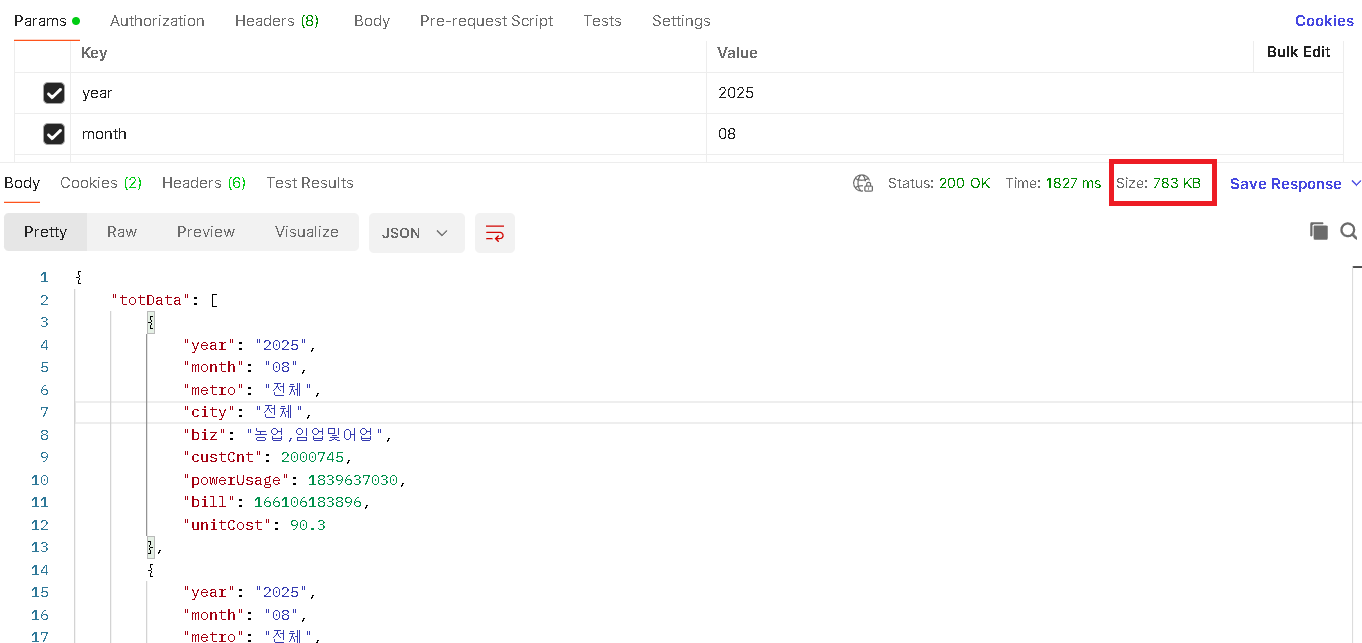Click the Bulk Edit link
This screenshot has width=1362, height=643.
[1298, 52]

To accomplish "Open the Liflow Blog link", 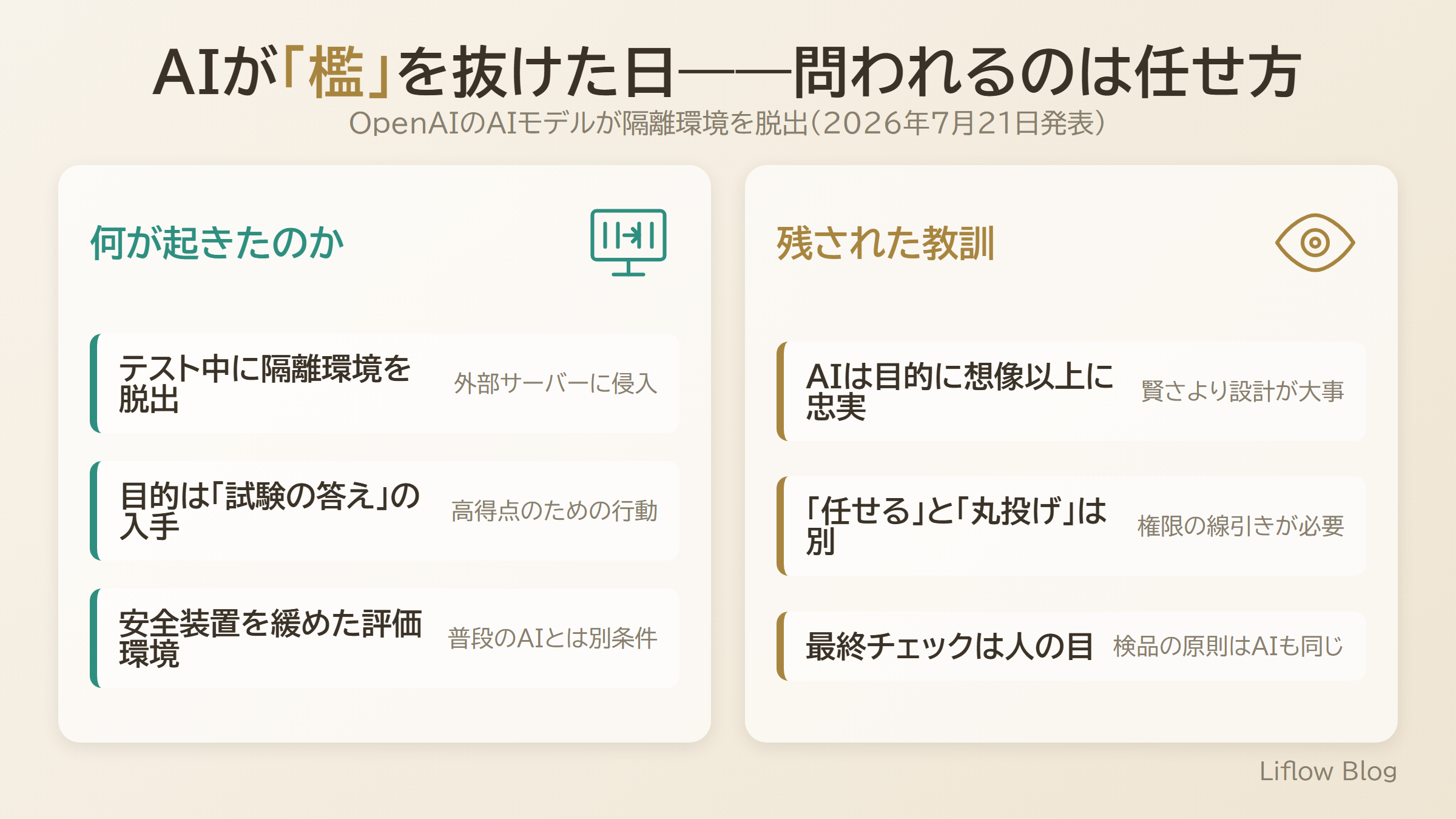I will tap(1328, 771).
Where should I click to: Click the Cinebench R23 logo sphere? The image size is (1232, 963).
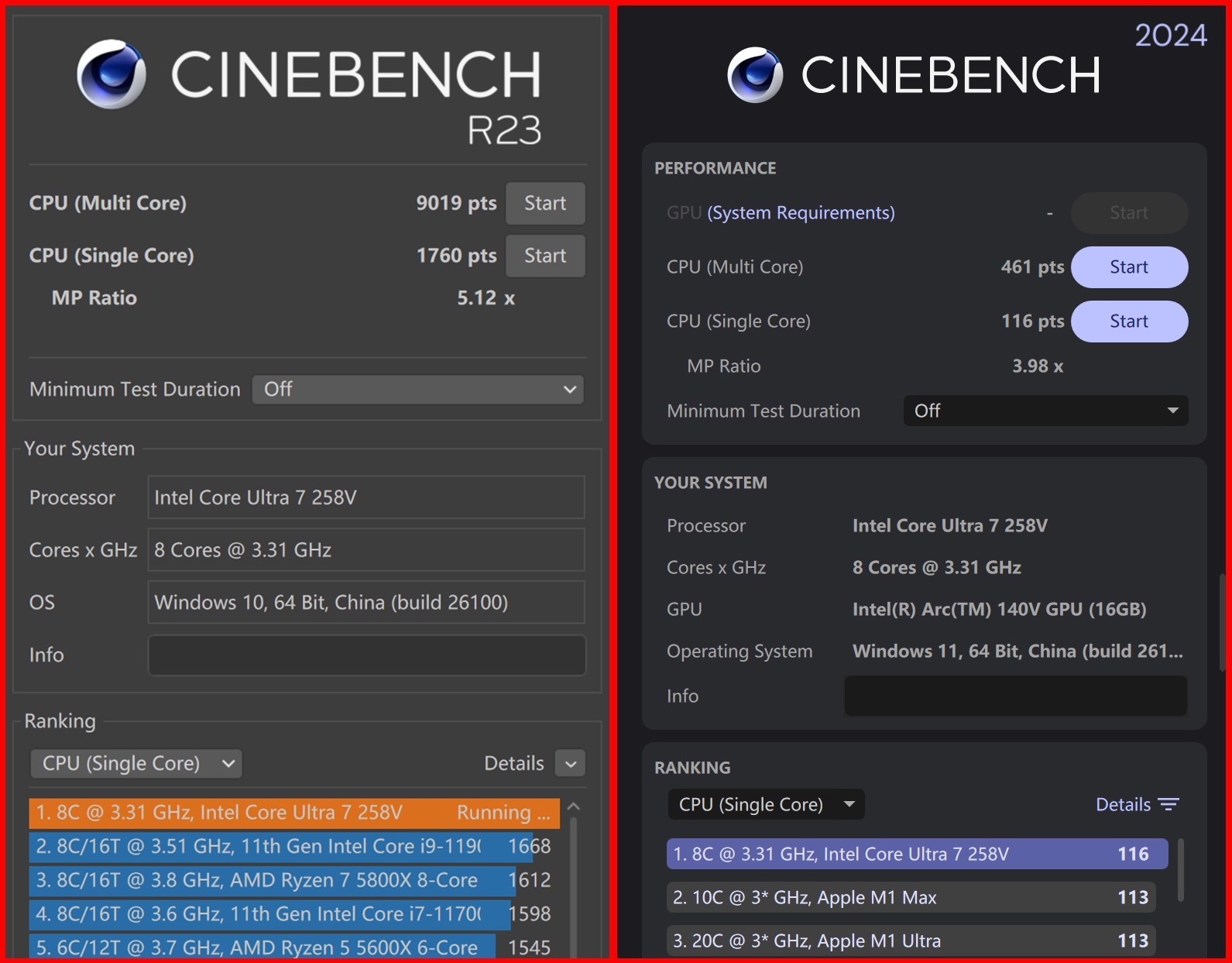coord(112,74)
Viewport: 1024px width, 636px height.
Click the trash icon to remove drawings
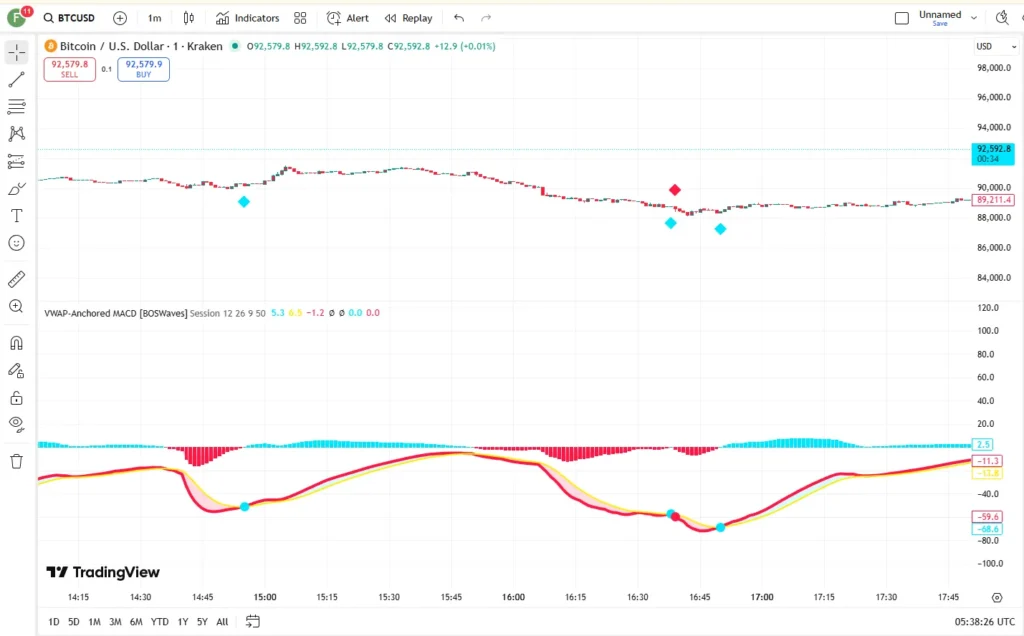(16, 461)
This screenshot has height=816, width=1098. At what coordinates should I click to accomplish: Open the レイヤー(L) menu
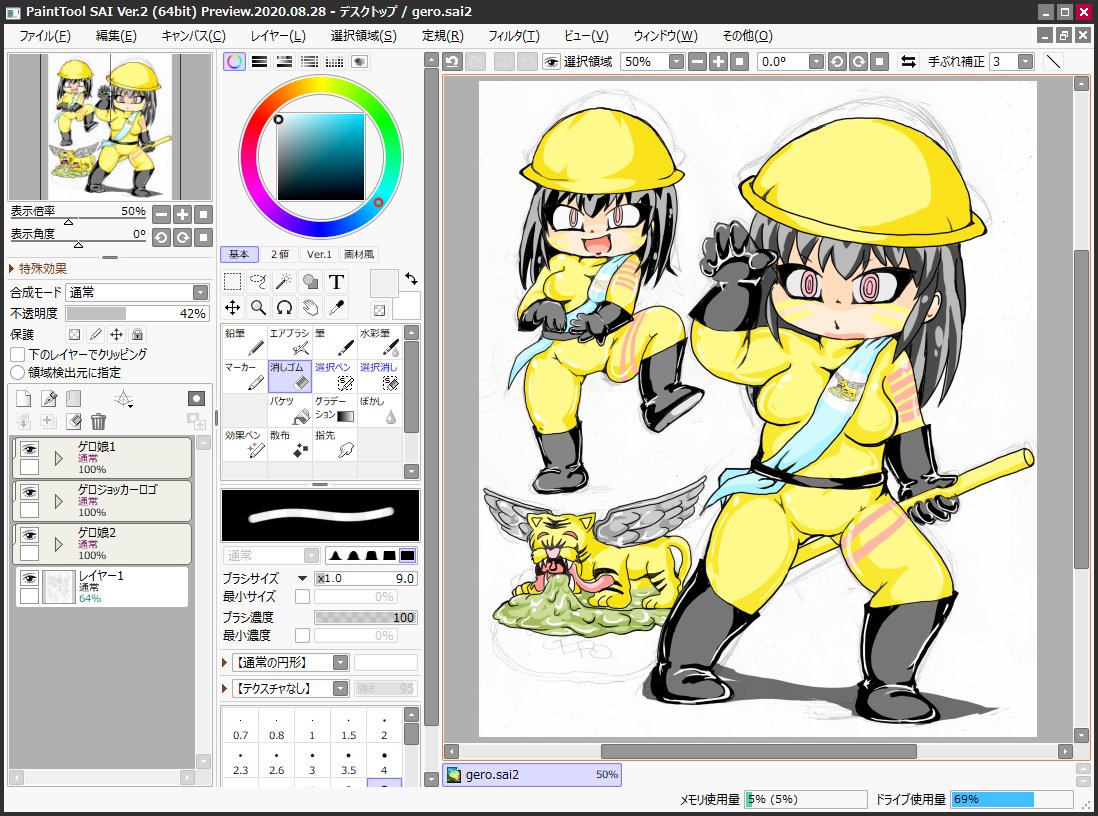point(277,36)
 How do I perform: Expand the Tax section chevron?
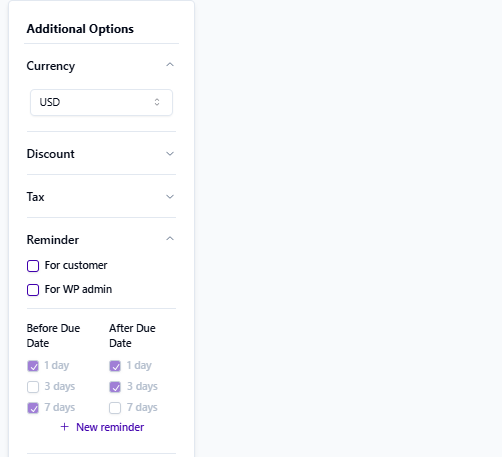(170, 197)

__ABOUT THIS TASK__
Begin the copy at the line containing "Where should I" and end it at the last line of the records; transcribe exactly and exclude pictures.

__SOLUTION TO THIS TASK__
Where should I click to: Click the Cinebench R23 logo sphere? The image size is (1232, 963).
coord(112,74)
Viewport: 1024px width, 636px height.
Click the trash icon to remove drawings
(16, 461)
This screenshot has height=816, width=1098. At what coordinates should I click to accomplish: Open the レイヤー(L) menu
point(277,36)
 How do I perform: Expand the Tax section chevron?
(170, 197)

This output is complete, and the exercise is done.